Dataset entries
__________________________________________________

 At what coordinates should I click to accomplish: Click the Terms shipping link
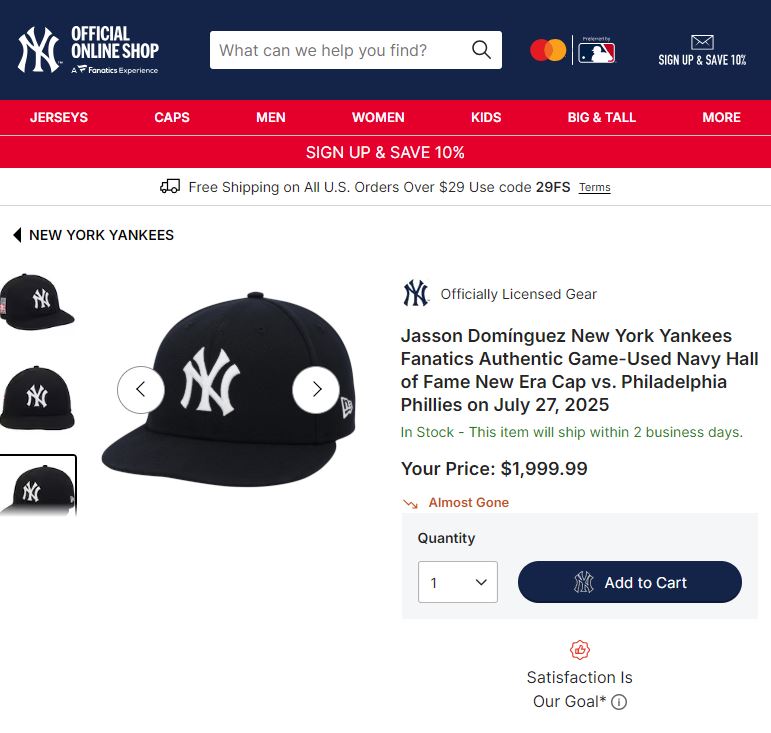pyautogui.click(x=594, y=188)
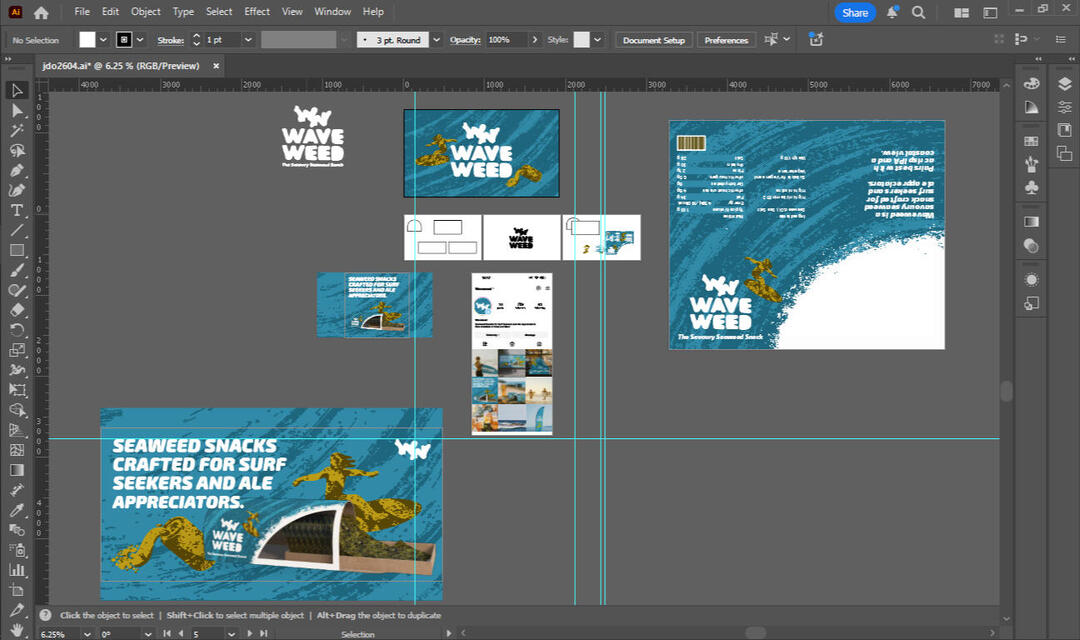Open the 3 pt. Round brush dropdown
The height and width of the screenshot is (640, 1080).
coord(436,40)
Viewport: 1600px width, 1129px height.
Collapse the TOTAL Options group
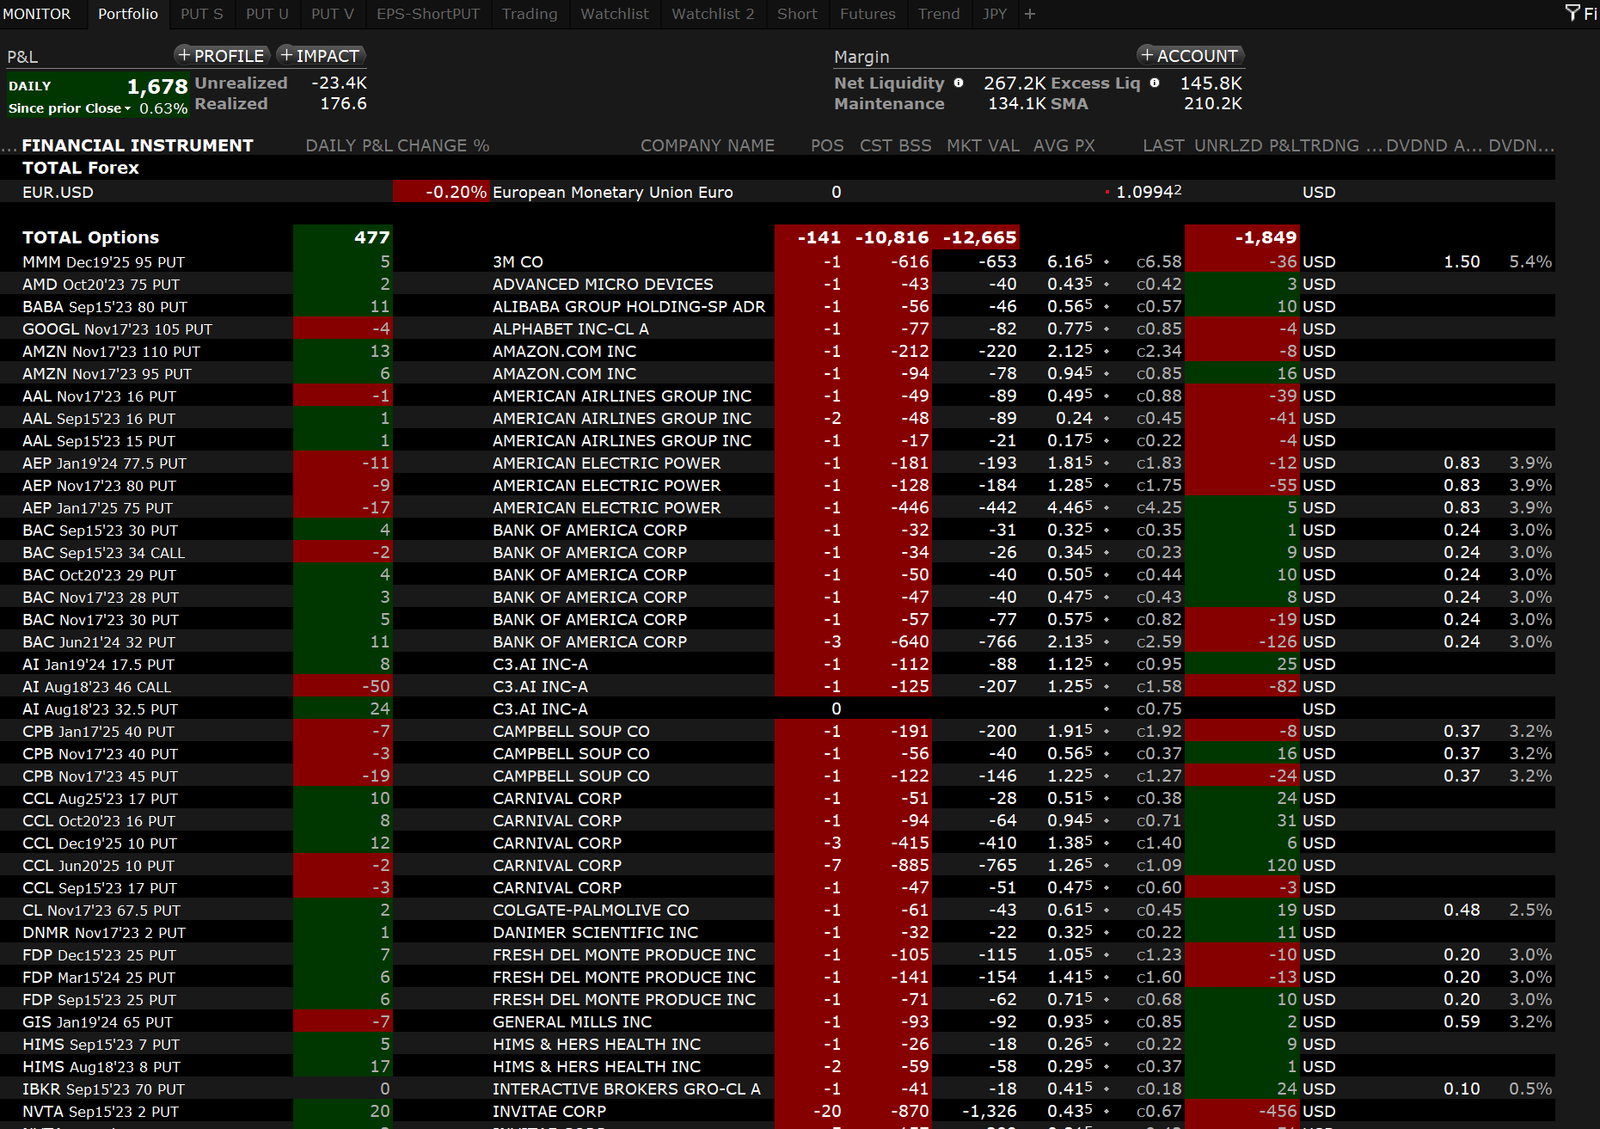90,237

__________________________________________________

# [ACTIVITY]
Make an exact copy of the lines of the records from the line containing "Viewport: 1600px width, 1129px height." through the final line, both ends included, but not of the pictures.

# [EXPECTED OUTPUT]
Viewport: 1600px width, 1129px height.
Collapse the TOTAL Options group
90,237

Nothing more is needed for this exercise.